Только одна вещь из жизненного багажа соседа возбуждала в Михалыче интерес. Море, которое Дима видел своими глазами.
– Какое оно? – допытывался Михалыч. – Правда, что ли, без берегов? Совсем черное? А в Белом вода как молоко, что ли? Не верю!
Сибиряк по природе нигилист, ни во что не верит, но с удовольствием интервьюирует пришельцев. Слушает в охотку, так что у рассказчика язык распускается, как цветок. Перед лицом Михалыча Дима чувствовал себя морским волком. Брехал от всей души, перелистывая соленые волны, как страницы завиральных средневековых атласов. Бессовестно населил Черное море китами, в которых лично бросал гарпун. Хвастал знакомством с аргонавтами. Добавил пиратов под веселым роджером. Куда без них? Сосед наслаждался. Вымя, море. Что еще нужно рабочему человеку?
– Сеанс! – жмурился он, блаженно облизывая ложку.
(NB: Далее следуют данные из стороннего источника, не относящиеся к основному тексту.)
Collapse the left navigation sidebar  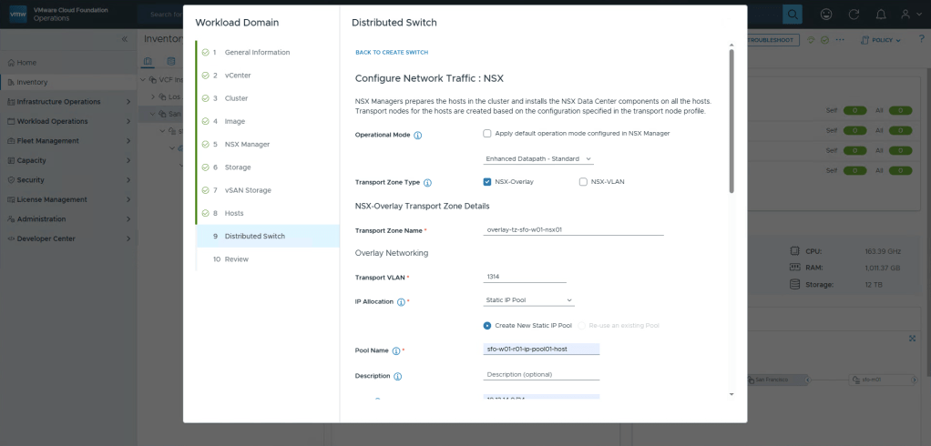[125, 40]
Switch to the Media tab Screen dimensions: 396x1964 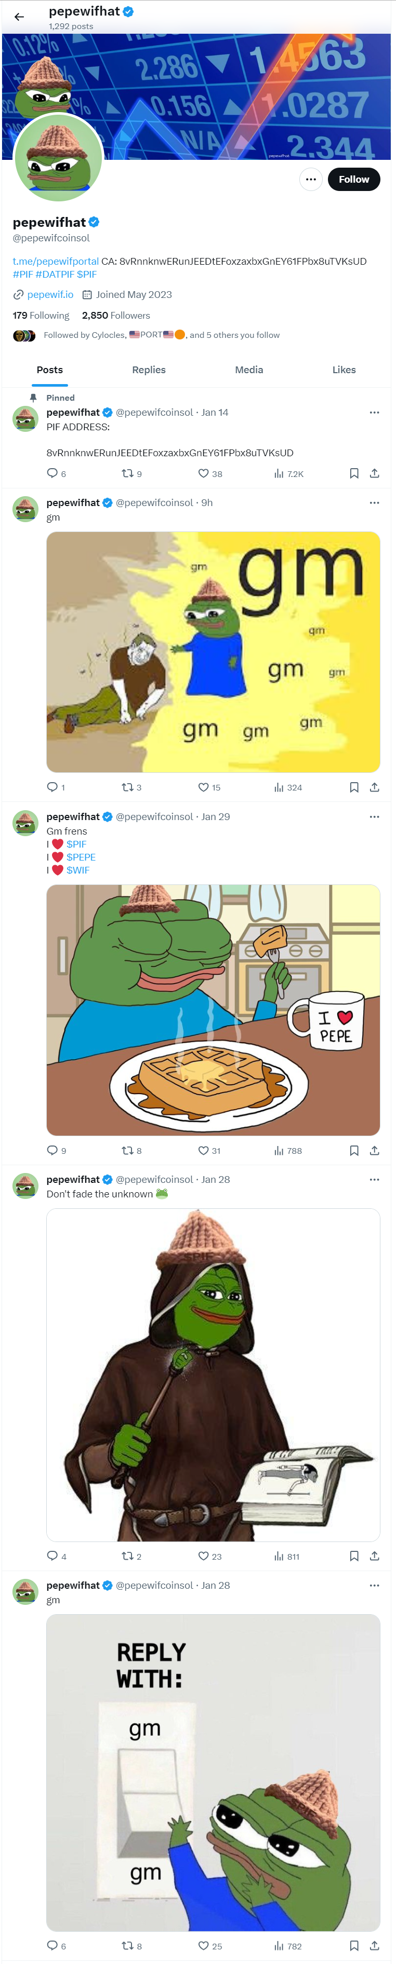tap(249, 370)
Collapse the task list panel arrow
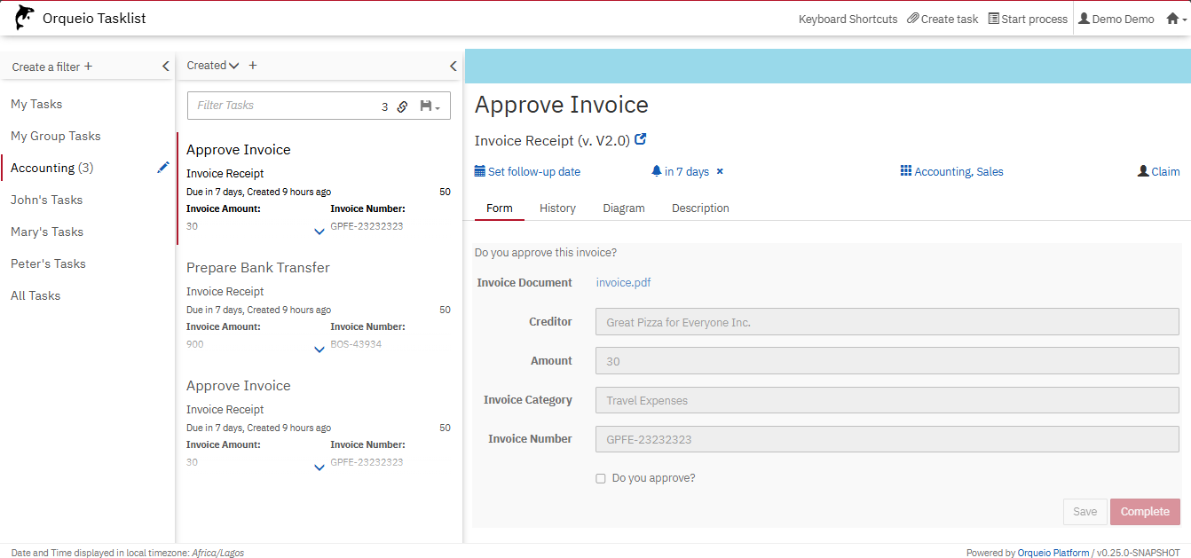The height and width of the screenshot is (558, 1191). point(453,67)
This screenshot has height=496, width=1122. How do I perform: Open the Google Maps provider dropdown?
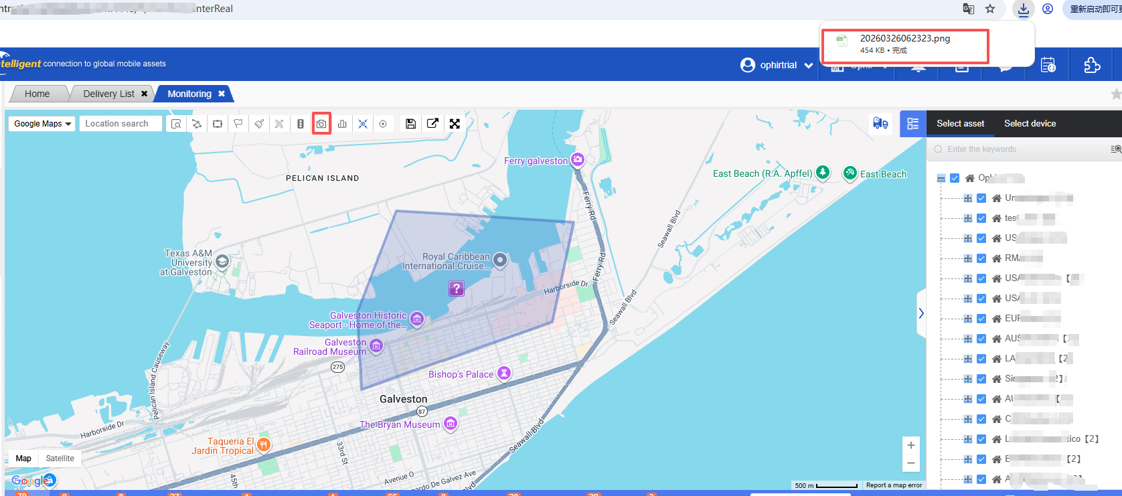42,124
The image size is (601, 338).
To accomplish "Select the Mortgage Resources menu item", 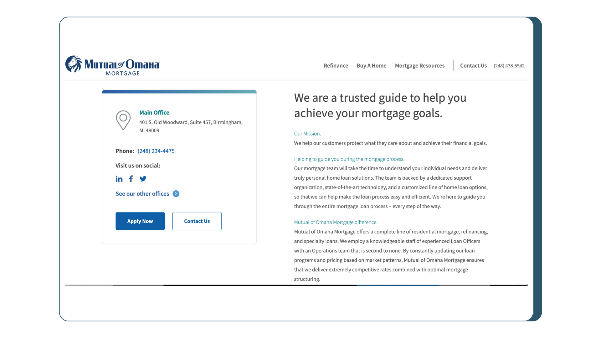I will pos(420,65).
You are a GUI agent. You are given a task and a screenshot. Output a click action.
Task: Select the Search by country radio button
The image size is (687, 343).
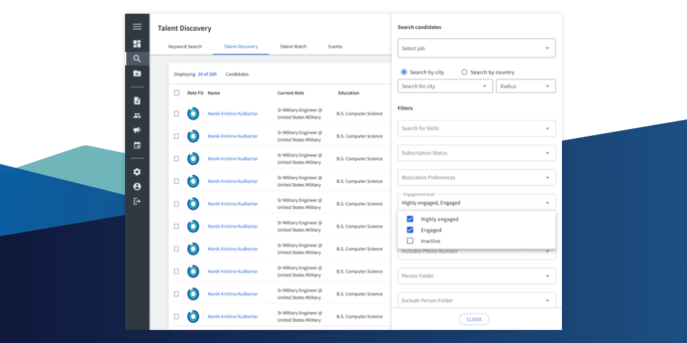tap(464, 72)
С ним было хорошо. Жаль, что его арестовали, когда на заводе случился пожар и следователю приглянулась биография И.М.Петрова, судимого в тридцать седьмом по пятьдесят восьмой. Михалыч тогда строил оперный театр в Новосибирске и торжественно обещал закончить к двадцатой годовщине Великого Октября. Но вредная японская разведка любой ценой старалась испортить нам праздник. С этой целью она вербовала изменников. Рихард Зорге предупреждал из Токио: Михалыч – вредитель, ему прислали чемодан золота для осуществления саботажа через подкуп и спаивание строительных бригад. В новосибирском НКВД трудились романтики с богатым воображением. Разве что художественного вкуса им не хватало самую малость. Иван Петров с чемоданом самурайского золота – придет же такое в голову! Умный Михалыч не подписал бредятины, которую они сочинили. Отрицалово спасло ему жизнь. Остальных японских шпионов пустили в расход, а этот сохранил себя для новых процессов. После войны томское следствие было страшно признательно грузчику за его довоенное упрямство. Дело ему оформили без проволочек и в лучшем виде. Михалыч пошел на второй срок.
Жаль, конечно. Зато освободилась койка. В профкоме намекнули: если Дима подаст на нее заявление, как семейный, то его рассмотрят. Он написал заявление и неожиданно получил добро.
Теперь он глядел на потолок не в романтической хандре, а по-хозяйски, замышляя побелку. Мерил шагами комнату, прикидывая, сколько осталось времени до приезда жены с ребенком и как сделать ремонт на медные деньги. Пол, стены, потолок – все было в убитом состоянии. Но всего сразу не исправишь. Бедному человеку приходится думать только о главном.